Shoppers are hot for swimwear right now.
And it’s not just because summer is coming. Or, because lingerie giant Victoria’s Secret recently started selling swimsuits again. Thanks to platforms like Instagram, swimwear has become a year-round business.
Sales in the global swimwear category totaled $21.7 billion last year, according to market research firm Euromonitor International.
And more lingerie brands are now trying to get a piece of that market, invading swimwear with their own collections of bikinis and one-piece bathing suits.
The transition might seem natural for the two categories that share many characteristics.
But Cora Harrington, founder of the blog The Lingerie Addict, said it would be easier for companies to sell swimwear than lingerie.
“It’s hard to convince people that they should be spending more than $25 or $30 on a bra,” said Harrington, author of “In Intimate Detail: How to Choose, Wear and Love Lingerie.” “There doesn’t seem to be that same challenge when it comes to swimwear. People are more willing to spend $50 or $100, or even $200 on a swimsuit.”
She added that in the U.S. it’s also hard to tempt shoppers to drop large amounts of cash on something they can’t see, while swimsuits are readily posted online.
That could be why a number of smaller start-ups in the lingerie space — and activewear brands, too — are hoping to capitalize off of the current bathing suit obsession.
In the case of Victoria’s Secret, the reentrance into the category could add roughly $525 million to the company’s sales. But for a company that sold $7.4 billion in its core intimates category last year, those numbers are still small, although swimwear could help draw in more buyers.
“Victoria’s Secret exited the category because they weren’t making money, and then also realized that it was impeding their traffic,” said Simeon Siegel, senior retail analyst at Nomura Instinet. “It makes more sense to offer the category than not if it’s an adjacent category and you’re looking for incremental growth.”
He pointed out, though, that when a high-profile company like Victoria’s Secret returns to swim, it creates more competition for smaller start-up brands.
But Victoria’s Secret is selling a long list of third-party swimwear brands on its site, including Kenneth Cole, Banana Moon and Maaji.
“Perhaps it becomes an opportunity [for smaller brands] to sell alongside rather than anything else,” Siegel said.
Here, a look at brands looking to swim to expand.
1. Victoria’s Secret
The lingerie giant’s much-awaited return to swim was unveiled online in March.
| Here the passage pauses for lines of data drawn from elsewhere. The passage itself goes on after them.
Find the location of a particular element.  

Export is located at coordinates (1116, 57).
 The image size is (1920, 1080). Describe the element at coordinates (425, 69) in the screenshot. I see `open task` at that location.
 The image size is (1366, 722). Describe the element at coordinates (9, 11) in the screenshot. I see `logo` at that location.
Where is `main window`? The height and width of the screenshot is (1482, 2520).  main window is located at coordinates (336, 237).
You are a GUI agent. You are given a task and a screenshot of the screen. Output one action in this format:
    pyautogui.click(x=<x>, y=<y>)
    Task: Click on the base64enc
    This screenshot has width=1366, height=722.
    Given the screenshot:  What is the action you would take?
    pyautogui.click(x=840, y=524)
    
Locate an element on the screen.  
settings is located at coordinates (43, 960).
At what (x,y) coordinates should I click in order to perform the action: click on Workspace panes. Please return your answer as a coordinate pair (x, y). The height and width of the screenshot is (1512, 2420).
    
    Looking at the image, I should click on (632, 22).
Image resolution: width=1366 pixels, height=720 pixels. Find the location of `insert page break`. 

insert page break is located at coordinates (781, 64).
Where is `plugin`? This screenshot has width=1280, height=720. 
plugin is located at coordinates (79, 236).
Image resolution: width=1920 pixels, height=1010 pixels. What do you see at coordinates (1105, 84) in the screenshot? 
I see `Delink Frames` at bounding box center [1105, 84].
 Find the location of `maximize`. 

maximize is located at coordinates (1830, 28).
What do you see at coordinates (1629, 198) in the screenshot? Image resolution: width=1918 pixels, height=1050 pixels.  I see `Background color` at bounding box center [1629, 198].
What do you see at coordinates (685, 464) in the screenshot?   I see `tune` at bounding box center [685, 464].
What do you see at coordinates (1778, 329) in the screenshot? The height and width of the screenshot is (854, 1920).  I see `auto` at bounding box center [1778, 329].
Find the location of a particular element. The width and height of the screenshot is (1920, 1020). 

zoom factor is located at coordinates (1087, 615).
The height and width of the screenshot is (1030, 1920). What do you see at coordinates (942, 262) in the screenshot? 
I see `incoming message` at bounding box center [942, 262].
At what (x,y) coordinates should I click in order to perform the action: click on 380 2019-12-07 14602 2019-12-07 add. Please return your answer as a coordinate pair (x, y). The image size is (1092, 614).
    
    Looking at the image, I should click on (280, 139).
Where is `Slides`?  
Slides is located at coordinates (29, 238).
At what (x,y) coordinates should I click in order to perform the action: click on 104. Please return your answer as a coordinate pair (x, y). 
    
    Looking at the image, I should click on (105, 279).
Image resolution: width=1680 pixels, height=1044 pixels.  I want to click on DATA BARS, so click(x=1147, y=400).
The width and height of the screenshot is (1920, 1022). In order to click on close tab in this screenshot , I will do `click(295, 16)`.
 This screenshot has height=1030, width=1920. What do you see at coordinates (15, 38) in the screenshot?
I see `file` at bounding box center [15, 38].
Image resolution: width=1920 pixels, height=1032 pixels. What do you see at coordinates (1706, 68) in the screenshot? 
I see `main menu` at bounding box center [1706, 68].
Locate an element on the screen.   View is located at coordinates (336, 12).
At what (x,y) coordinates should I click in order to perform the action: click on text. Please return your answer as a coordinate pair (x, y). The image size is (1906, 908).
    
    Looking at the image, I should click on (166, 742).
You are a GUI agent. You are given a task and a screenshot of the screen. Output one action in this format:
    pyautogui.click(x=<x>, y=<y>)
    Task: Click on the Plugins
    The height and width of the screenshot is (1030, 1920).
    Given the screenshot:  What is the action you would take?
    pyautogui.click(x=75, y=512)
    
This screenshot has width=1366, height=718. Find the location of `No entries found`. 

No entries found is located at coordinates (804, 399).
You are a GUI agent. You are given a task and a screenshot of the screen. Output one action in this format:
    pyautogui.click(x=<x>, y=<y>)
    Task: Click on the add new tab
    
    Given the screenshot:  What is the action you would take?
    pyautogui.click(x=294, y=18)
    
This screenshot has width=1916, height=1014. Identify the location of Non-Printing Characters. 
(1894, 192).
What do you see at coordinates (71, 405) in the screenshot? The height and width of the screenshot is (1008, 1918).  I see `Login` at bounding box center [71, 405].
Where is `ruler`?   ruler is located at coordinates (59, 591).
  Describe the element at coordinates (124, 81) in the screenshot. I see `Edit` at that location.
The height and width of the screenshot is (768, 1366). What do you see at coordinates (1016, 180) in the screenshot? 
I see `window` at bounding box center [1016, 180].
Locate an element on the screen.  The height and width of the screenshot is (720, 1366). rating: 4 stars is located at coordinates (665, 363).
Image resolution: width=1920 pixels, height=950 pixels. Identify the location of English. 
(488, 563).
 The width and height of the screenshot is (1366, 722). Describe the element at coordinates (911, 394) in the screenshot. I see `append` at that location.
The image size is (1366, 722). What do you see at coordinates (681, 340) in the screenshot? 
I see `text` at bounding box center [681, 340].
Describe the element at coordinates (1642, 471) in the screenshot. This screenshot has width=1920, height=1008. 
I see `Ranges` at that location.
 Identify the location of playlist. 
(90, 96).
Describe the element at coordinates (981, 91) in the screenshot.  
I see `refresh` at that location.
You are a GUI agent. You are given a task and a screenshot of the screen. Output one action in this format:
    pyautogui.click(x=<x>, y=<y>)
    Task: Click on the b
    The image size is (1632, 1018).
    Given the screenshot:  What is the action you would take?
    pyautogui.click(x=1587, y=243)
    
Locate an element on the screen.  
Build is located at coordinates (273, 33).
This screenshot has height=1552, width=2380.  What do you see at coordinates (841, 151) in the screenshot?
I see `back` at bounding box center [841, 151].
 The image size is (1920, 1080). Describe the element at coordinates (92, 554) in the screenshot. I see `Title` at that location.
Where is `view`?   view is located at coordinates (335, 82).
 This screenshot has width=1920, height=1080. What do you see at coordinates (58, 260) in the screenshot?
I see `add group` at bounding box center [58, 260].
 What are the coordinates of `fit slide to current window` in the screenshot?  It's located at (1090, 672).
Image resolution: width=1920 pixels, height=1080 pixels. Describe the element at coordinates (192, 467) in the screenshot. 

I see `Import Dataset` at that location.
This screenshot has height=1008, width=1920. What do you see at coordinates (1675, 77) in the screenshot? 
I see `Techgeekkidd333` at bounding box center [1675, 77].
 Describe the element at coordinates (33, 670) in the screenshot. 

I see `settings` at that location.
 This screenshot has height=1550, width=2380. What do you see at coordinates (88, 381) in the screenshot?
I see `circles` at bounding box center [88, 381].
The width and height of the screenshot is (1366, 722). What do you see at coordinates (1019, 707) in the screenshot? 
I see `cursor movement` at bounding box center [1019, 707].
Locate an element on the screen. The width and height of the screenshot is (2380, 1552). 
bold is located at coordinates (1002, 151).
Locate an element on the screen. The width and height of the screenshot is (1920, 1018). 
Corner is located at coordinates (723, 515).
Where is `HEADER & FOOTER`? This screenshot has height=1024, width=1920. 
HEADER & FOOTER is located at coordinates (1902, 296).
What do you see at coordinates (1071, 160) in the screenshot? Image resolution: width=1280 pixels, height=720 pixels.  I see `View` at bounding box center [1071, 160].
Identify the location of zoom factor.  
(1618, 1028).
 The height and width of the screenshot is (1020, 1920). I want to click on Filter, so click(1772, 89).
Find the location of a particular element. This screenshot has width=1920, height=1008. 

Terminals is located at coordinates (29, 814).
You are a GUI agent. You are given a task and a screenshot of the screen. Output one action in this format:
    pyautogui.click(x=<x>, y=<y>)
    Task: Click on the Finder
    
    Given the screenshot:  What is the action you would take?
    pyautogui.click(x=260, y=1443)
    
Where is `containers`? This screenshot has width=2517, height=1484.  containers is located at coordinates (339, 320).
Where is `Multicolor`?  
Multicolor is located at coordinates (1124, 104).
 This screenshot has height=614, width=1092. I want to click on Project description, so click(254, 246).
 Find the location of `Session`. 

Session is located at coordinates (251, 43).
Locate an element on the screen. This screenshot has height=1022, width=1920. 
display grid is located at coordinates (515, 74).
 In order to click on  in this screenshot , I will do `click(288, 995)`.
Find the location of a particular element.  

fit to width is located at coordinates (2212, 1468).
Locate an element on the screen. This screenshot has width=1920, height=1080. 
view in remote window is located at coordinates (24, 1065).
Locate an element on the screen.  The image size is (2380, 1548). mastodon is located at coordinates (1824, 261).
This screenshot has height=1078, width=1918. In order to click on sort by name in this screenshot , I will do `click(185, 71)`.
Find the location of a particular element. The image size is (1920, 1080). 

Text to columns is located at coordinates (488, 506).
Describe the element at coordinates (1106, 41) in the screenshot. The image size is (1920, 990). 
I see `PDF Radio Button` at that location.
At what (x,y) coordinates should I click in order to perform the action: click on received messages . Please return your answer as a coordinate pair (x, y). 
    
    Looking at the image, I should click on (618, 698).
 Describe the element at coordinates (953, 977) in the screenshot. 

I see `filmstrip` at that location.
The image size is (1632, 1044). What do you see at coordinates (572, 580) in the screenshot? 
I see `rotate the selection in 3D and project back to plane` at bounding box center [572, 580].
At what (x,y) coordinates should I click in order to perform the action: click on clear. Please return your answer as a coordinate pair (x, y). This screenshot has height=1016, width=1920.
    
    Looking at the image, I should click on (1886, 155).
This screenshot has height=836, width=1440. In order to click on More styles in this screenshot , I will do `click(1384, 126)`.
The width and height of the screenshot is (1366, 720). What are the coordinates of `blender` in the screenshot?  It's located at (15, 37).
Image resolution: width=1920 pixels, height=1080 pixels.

The selection is slim, filled with third-party retailers. Some speculated that the company exited the category three years ago to focus on its core lingerie brand. But as both sales and store traffic have declined in the last two years, the return to swim is seen as part of company’s strategy to revive the brand.
The Toronto-based start-up, founded in 2013, launched its first collection of bathing suits on Friday. Swimwear, it turned out, was the most requested category on customer feedback surveys and Joanna Griffiths, founder and chief executive officer, saw opportunity. “For decades now, I’ve always spent way too much money on bathing suits,” she said. All of Knix’s bathing suits retail for less than $100.
3. Playful Promises
The British brand launched in 2004 as a lingerie company. It wasn’t until 2010 that the brand, available online and through multiple wholesale partners, started selling swim. The collection was so successful that the company launched sister brand Wolf & Whistle in 2015, which also sells both lingerie and swimwear.
Both brands offer core and plus sizes. But founder and ceo Emma Parker pointed out that while many other lingerie and swimwear brands offer plus sizes, the selection is often limited to basic colors and styles, focusing on function rather than style. Playful Promises’ swimwear is oozing with the sexy pin-up girl vibe across all sizes. While Wolf & Whistle focuses on sustainable swimwear.
4. Outdoor Voices
Outdoor Voices started as an activewear apparel company in 2014, making athlete-inspired apparel for recreation, before branching out into swimwear last year. Much like Knix, Outdoor Voices’ shoppers were requesting swimwear. The company had a waitlist of roughly 10,000 people prior to 2018’s launch of the swimwear line “H20V.” This month the company released its second swim collection, also called H20V, in new styles like tankinis and cross-back, one-piece suits.